-------- PROVIDED ENTRIES

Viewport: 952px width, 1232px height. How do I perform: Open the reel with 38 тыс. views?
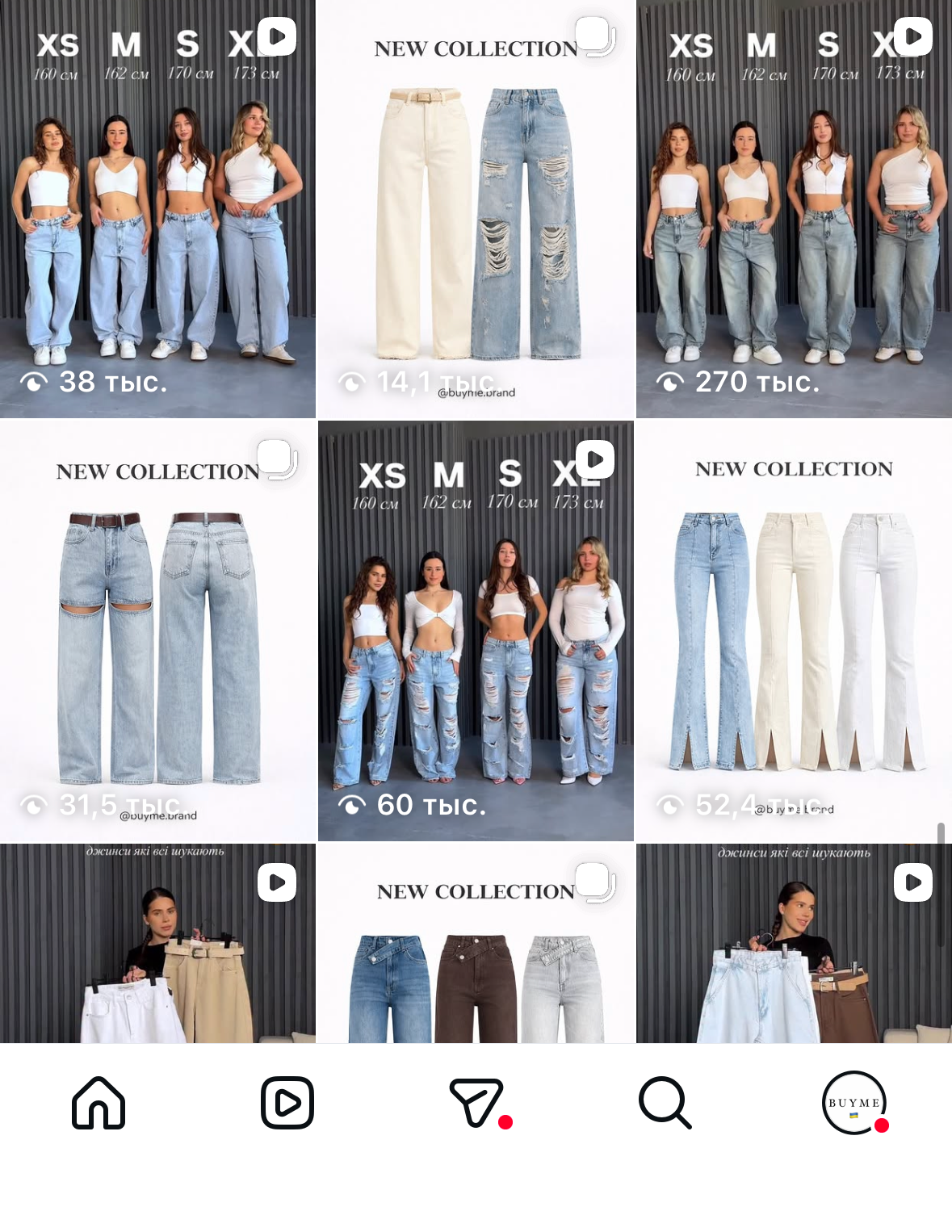point(157,208)
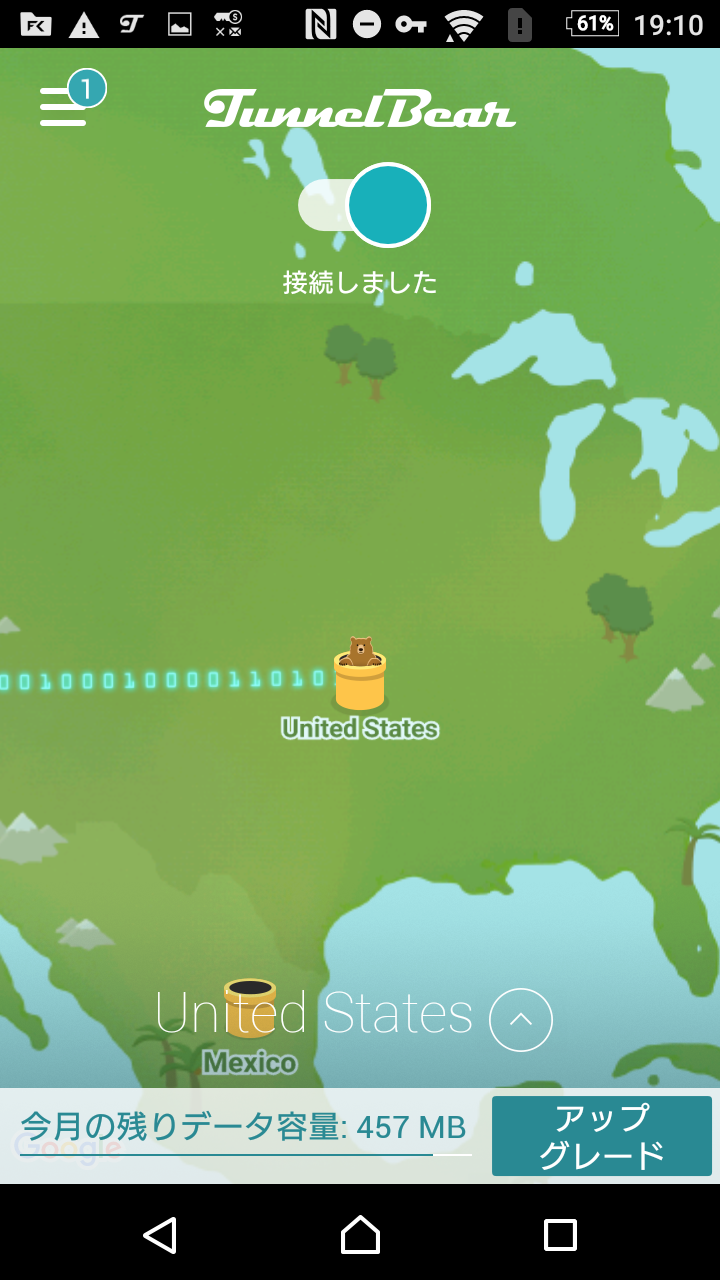Go back with the system back button
Image resolution: width=720 pixels, height=1280 pixels.
(x=160, y=1235)
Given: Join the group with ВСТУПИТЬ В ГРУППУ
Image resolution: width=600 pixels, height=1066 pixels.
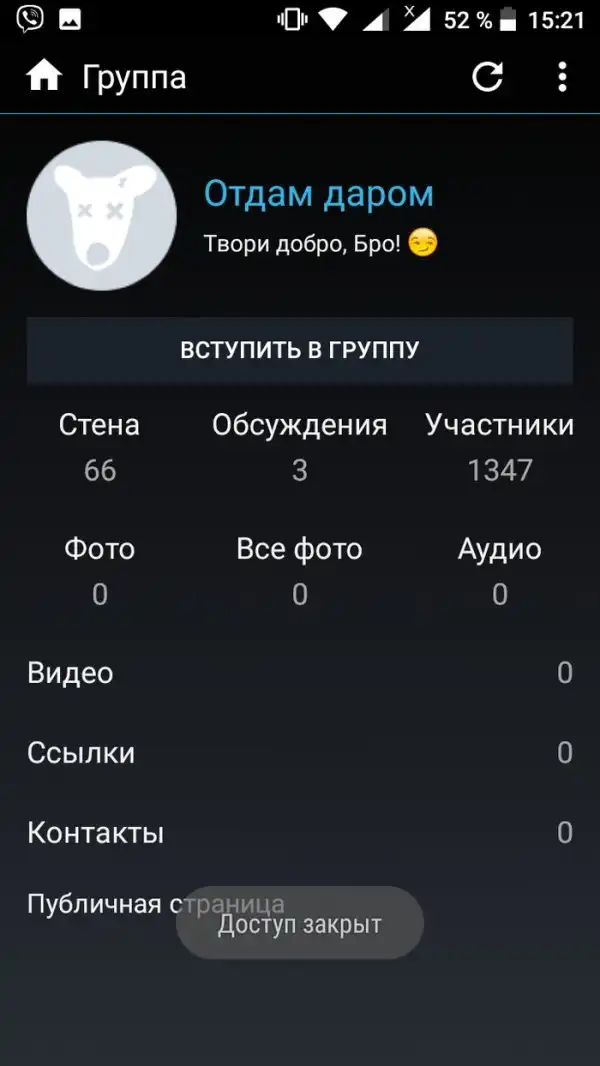Looking at the screenshot, I should pyautogui.click(x=299, y=350).
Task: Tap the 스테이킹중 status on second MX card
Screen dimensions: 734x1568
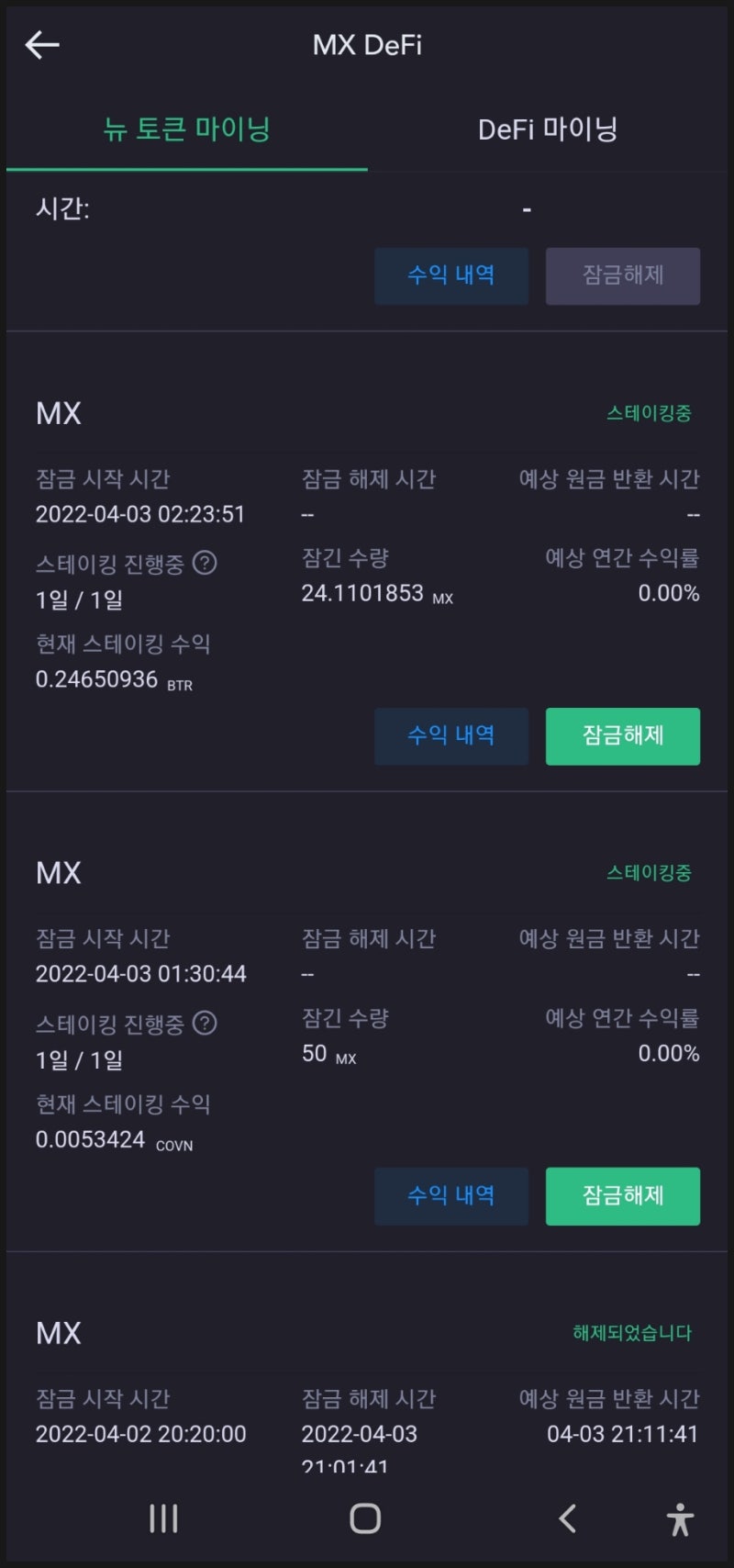Action: 651,872
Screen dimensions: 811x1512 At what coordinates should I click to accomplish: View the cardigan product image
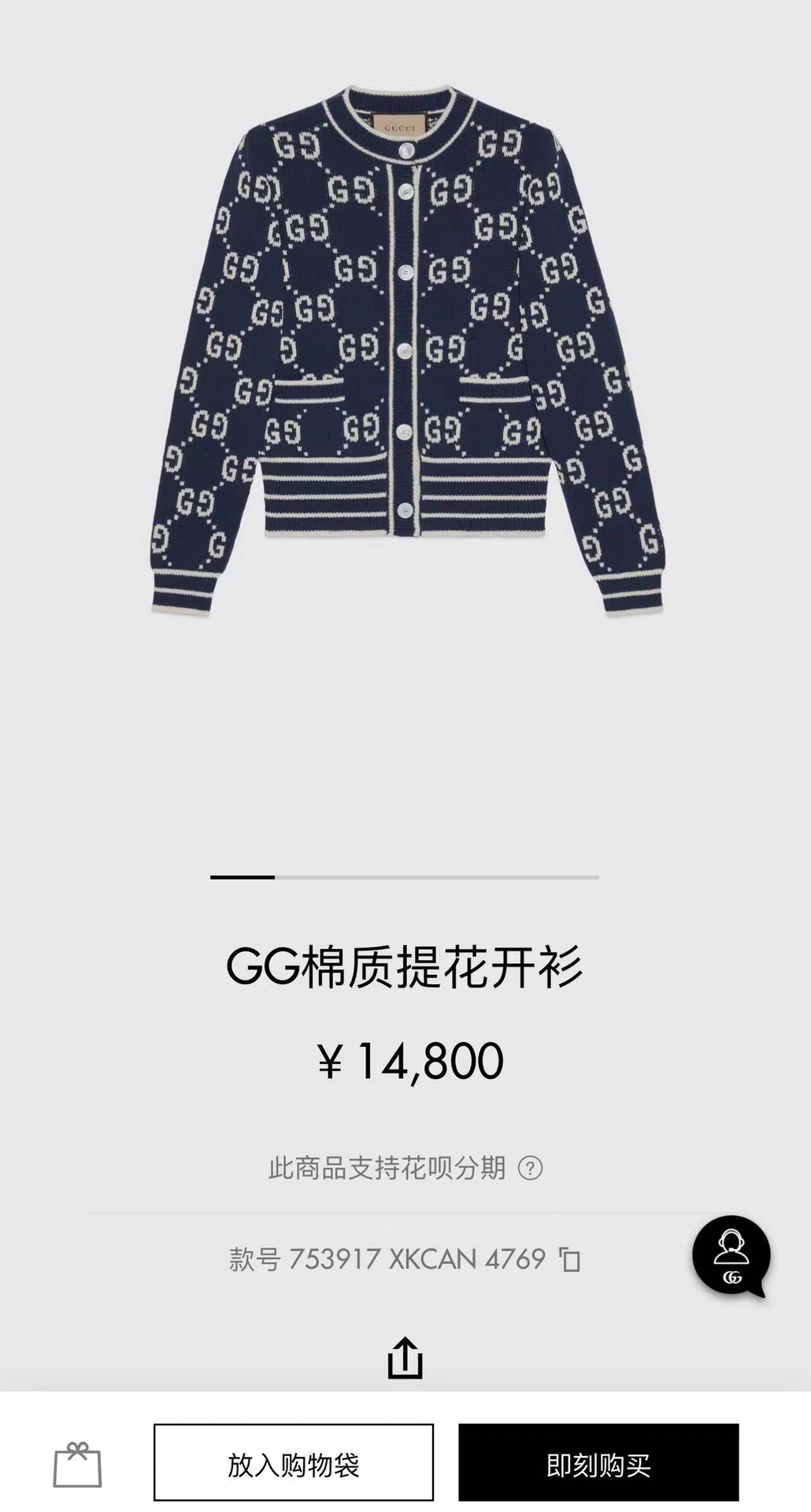(406, 350)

----------------

THE PROBLEM — Can you copy the records from the beginning through the line containing "Action: 651,872", inclusive, with the pictures left out?

SOLUTION FOR THIS TASK —
Viewport: 952px width, 1232px height. How do I perform: Open the reel with 38 тыс. views?
point(157,208)
Go back with the system back button
Image resolution: width=720 pixels, height=1280 pixels.
(x=160, y=1235)
Given: Join the group with ВСТУПИТЬ В ГРУППУ
Image resolution: width=600 pixels, height=1066 pixels.
Looking at the screenshot, I should pyautogui.click(x=299, y=350).
Task: Tap the 스테이킹중 status on second MX card
Screen dimensions: 734x1568
Action: 651,872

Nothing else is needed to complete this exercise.